The study, “Hematopoietic stem cell transplantation in immunocompetent hosts without radiation or chemotherapy,” published in Science Translational Medicine, stands to not only improve the treatment of people with blood cancers such as lymphoma, but also revolutionize approaches taken in the many diseases where the immune system plays a crucial role, like multiple sclerosis and diabetes, as well as make organ transplants safer and more successful.

“There is almost no category of disease or organ transplant that is not impacted by this research,” Irving Weissman, MD, a study co-author, and professor of pathology and of developmental biology at Stanford, said in a press release.

Before people can undergo a bone marrow transplant, their own blood stem cells must be killed off, clearing the way for the transplanted cells to enter the bone marrow and generate new blood and immune system cells. This process is now done using chemotherapy or radiotherapy, approaches that can damage a patient’s other organs, including the liver, reproductive organs, and the brain. For this reason, blood stem cell transplant surgeries are often reserved for those with few other viable options, and whose disease progression is thought greater than the risks of a transplant.

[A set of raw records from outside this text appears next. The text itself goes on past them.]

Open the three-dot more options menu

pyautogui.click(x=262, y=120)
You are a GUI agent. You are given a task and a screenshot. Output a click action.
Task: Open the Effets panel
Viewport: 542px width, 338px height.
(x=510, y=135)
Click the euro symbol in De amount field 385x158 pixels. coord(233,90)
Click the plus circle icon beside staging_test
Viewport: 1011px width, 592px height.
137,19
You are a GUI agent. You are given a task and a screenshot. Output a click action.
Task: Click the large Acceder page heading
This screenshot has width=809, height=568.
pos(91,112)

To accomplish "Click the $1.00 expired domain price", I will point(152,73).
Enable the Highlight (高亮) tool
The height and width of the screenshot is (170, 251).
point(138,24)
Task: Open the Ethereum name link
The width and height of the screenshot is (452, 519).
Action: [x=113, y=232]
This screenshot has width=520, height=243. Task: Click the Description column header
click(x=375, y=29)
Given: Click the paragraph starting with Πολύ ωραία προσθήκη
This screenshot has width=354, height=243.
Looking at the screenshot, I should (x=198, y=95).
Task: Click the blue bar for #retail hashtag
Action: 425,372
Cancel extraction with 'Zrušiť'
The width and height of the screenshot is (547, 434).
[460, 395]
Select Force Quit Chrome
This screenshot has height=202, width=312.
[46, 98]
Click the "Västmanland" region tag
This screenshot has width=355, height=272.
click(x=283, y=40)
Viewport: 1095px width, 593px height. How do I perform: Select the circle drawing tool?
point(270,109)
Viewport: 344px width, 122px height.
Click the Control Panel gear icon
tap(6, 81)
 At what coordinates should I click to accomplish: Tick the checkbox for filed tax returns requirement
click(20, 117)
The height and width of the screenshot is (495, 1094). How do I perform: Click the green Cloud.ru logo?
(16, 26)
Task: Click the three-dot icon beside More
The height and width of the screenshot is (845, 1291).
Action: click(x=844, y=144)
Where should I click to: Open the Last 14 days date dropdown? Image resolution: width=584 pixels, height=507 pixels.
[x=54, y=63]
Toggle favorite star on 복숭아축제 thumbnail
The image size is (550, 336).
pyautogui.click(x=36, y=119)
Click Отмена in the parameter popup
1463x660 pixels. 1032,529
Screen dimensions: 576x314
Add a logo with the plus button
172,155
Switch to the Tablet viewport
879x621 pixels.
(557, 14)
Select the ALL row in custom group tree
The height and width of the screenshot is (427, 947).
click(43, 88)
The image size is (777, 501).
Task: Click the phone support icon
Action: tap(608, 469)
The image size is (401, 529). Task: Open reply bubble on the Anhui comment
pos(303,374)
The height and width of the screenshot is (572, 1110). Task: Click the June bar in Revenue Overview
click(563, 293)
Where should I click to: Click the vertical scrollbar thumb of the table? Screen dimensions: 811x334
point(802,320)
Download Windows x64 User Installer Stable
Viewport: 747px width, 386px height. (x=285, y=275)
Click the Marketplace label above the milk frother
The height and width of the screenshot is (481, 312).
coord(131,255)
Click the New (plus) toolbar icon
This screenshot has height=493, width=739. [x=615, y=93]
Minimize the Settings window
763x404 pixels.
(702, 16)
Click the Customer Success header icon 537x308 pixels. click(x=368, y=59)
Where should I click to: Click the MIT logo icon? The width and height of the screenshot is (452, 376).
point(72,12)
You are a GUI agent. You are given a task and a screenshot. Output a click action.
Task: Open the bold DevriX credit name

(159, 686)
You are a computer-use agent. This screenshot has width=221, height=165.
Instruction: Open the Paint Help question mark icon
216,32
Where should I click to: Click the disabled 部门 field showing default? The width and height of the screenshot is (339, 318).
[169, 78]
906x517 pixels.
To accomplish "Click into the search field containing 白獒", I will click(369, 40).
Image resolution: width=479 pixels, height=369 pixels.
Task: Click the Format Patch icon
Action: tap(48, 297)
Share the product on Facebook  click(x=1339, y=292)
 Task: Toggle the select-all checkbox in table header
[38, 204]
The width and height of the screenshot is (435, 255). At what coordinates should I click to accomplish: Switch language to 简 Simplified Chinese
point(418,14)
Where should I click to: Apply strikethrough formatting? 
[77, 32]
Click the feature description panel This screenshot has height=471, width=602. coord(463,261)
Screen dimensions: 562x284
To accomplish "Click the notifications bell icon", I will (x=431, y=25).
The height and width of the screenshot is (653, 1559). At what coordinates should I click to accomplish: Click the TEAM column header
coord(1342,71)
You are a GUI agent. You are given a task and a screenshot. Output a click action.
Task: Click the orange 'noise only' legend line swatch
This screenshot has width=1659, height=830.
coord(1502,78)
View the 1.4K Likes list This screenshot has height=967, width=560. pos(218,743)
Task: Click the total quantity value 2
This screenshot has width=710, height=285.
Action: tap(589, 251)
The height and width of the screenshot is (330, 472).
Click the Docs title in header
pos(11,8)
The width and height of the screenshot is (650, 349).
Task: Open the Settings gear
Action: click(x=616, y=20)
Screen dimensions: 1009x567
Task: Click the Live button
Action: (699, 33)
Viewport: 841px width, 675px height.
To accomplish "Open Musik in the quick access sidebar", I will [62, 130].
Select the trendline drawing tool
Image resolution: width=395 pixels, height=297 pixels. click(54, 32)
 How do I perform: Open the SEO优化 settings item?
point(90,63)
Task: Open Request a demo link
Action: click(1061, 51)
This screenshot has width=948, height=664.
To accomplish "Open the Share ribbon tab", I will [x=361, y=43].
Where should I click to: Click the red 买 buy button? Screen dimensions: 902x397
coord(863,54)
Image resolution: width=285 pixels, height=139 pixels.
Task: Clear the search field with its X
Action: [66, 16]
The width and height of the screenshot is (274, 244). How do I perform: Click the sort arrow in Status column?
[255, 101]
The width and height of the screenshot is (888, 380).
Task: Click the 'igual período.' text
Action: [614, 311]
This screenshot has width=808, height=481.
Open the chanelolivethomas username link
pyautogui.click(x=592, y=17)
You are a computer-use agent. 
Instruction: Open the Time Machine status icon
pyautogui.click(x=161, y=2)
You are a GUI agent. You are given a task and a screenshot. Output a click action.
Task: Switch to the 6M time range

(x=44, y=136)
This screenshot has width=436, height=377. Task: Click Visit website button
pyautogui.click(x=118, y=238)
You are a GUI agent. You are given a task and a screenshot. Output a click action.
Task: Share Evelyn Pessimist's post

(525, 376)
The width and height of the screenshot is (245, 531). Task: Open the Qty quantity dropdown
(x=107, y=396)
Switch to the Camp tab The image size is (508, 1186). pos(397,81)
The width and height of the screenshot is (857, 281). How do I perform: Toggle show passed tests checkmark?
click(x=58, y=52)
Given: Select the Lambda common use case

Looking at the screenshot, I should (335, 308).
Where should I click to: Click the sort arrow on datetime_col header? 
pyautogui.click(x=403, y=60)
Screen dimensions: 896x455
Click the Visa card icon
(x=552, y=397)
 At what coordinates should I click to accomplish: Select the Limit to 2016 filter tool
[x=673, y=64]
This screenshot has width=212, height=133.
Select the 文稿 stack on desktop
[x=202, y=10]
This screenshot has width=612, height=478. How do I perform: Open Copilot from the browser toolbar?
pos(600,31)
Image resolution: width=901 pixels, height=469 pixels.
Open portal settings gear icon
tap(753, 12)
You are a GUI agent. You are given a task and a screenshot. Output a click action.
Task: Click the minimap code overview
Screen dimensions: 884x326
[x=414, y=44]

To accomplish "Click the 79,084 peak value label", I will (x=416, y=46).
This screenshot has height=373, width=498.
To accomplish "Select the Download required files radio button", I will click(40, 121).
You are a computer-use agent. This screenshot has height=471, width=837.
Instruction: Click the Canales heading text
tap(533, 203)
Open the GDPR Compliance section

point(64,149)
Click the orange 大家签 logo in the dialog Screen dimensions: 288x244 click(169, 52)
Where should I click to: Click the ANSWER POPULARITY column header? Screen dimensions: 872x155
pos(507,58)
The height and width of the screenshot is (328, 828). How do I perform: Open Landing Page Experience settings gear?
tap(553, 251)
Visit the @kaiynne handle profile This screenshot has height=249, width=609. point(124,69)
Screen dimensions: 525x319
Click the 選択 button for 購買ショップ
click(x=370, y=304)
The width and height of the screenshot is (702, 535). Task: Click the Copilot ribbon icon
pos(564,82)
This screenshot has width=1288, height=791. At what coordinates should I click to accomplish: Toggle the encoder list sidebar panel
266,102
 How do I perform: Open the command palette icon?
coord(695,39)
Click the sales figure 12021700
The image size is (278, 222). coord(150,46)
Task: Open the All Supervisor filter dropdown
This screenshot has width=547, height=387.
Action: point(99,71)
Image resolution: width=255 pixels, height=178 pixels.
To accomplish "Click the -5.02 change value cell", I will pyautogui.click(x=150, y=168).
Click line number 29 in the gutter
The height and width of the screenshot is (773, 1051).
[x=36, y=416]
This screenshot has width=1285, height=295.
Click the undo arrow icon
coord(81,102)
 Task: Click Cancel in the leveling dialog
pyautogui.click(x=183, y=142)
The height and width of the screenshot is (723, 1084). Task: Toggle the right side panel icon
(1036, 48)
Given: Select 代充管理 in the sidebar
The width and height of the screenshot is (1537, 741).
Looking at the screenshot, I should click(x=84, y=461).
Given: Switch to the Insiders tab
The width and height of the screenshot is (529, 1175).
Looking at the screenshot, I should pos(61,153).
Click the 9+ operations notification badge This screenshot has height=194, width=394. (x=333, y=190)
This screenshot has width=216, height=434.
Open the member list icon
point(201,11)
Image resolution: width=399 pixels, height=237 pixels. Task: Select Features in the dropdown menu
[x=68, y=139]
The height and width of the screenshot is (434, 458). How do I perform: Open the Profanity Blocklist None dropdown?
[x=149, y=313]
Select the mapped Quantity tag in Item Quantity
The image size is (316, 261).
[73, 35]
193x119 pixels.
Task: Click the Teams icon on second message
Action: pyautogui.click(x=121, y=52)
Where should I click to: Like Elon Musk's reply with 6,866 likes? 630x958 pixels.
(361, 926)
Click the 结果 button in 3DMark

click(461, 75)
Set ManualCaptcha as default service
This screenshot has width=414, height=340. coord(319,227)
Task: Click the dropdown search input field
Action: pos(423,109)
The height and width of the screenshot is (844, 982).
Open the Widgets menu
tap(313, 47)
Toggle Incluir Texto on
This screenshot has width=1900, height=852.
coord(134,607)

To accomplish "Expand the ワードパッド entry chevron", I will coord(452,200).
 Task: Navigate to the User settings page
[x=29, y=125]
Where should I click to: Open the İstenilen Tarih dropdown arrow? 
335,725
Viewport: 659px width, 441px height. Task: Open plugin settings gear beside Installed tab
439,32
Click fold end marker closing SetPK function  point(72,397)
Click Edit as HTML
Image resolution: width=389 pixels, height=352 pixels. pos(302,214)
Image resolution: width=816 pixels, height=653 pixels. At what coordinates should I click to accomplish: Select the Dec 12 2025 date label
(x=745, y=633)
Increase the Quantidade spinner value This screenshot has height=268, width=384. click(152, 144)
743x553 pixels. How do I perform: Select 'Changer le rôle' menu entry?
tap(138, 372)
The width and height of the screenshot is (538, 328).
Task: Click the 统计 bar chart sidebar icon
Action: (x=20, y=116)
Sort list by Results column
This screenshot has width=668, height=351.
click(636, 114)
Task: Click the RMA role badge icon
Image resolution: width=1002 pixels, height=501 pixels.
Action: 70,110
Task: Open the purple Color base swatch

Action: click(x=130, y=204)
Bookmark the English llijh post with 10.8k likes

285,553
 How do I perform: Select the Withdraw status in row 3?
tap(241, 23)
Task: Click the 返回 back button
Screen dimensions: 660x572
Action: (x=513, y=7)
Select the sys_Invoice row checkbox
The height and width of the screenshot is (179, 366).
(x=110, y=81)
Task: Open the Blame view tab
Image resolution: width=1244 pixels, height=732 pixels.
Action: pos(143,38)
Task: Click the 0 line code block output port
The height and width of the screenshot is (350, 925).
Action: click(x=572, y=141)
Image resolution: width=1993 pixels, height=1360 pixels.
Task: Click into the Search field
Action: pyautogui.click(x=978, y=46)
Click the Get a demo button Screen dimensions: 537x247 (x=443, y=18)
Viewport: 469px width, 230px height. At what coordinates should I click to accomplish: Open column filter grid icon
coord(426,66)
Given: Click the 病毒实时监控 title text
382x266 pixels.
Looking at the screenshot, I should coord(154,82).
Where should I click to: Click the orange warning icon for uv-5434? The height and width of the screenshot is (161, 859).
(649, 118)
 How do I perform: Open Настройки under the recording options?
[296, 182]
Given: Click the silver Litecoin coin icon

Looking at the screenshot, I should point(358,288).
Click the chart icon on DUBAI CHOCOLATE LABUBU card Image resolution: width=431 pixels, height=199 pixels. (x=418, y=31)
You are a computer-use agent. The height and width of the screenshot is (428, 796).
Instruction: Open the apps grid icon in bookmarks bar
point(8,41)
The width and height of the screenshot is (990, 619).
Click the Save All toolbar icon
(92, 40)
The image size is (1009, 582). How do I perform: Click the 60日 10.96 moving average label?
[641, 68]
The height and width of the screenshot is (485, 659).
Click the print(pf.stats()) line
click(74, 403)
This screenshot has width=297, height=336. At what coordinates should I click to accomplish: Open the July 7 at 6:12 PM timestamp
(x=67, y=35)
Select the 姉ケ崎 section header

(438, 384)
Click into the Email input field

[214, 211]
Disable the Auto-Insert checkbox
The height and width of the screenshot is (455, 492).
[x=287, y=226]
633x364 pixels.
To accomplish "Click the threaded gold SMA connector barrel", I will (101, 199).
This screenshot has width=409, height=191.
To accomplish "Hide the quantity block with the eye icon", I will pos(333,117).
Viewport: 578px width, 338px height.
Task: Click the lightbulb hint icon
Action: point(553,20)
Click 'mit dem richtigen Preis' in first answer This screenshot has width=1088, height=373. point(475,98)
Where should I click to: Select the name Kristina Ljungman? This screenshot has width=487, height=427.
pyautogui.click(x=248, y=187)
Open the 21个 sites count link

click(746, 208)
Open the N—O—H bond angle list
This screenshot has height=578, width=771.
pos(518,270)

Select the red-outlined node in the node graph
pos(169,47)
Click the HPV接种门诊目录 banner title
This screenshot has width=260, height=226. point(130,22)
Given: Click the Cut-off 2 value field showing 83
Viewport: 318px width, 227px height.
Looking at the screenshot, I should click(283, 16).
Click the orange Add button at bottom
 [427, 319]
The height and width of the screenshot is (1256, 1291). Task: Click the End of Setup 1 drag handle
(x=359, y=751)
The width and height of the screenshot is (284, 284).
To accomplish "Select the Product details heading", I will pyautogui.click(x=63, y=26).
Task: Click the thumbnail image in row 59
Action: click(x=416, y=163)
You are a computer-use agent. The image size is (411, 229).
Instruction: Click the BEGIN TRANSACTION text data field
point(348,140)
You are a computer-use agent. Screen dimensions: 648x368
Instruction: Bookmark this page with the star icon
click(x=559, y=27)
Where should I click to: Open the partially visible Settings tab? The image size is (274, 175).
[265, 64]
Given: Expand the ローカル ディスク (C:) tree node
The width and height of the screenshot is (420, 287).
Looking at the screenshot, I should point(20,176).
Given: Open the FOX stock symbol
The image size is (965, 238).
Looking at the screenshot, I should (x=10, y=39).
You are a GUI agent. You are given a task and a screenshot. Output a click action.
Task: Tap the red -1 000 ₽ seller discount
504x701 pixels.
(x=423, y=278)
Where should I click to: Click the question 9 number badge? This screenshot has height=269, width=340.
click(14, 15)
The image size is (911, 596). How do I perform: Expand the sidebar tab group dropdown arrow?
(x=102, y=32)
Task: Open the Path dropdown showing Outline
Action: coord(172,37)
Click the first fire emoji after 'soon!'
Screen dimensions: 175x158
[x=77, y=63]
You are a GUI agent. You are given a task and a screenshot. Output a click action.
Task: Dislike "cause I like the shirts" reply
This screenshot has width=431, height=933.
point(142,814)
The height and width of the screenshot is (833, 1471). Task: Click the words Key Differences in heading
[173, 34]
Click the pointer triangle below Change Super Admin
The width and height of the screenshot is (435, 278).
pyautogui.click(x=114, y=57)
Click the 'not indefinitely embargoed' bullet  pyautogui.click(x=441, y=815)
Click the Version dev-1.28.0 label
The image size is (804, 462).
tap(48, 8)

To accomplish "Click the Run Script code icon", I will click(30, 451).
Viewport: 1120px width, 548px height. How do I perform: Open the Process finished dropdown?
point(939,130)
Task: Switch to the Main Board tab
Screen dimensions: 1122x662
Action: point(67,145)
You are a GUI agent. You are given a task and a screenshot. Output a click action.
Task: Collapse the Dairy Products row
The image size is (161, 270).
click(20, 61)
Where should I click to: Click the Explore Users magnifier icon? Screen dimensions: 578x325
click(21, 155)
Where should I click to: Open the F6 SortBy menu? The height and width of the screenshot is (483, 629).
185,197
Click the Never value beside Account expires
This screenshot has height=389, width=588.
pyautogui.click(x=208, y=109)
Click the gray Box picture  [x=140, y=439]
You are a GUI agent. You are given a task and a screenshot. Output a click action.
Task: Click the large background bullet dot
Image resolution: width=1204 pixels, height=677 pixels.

“The chemotherapy and radiation used for transplant damage DNA and can cause both immediate problems and long-term damage to many tissues in the body,” said Judith Shizuru, MD, PhD, a professor of medicine.

In this study, the researchers described a new method of clearing the way for transplanted cells without the use of chemotherapy or radiotherapy that uses a combination of two distinct antibodies.

The first antibody targets a protein called c-Kit, which is expressed at the surface of blood stem cells. Attaching this antibody to c-Kit alone, the scientists were able deplete blood stem cells from the immuno-compromised mice. But this was not enough to destroy these cells in mice with fully functional immune systems, which represent the majority of bone marrow transplant recipients.

So they combined the c-Kit targeting antibody with a second antibody that attacks the CD47 protein. Blocking the surface antigen CD47 allows macrophages to engulf and destroy blood-forming stem cells covered with the c-Kit antibody, and was seen to effectively and safely deplete these cells from bone marrow in the mice. This cleared the way for transplanted donor blood stem cells to settle in the bone marrow, and generate a whole new blood and immune system.

Next the scientists developed a way of cleansing the donor tissue of non-blood stem cells, like various immune cells, so as to avoid a common complication in transplants — that of an immune system attack on the newly transplanted cells called graft-versus-host disease.

“If it works in humans like it did in mice, we would expect that the risk of death from blood stem cell transplant would drop from 20 percent to effectively zero,” Shizuru said.

The team believes that if their results can be replicated in humans, disease treatment and regenerative medicine may be entering a new era. Virtually all diseases caused by the patient’s own immune system could potentially be cured through bone marrow stem cell transplantation, the researchers said.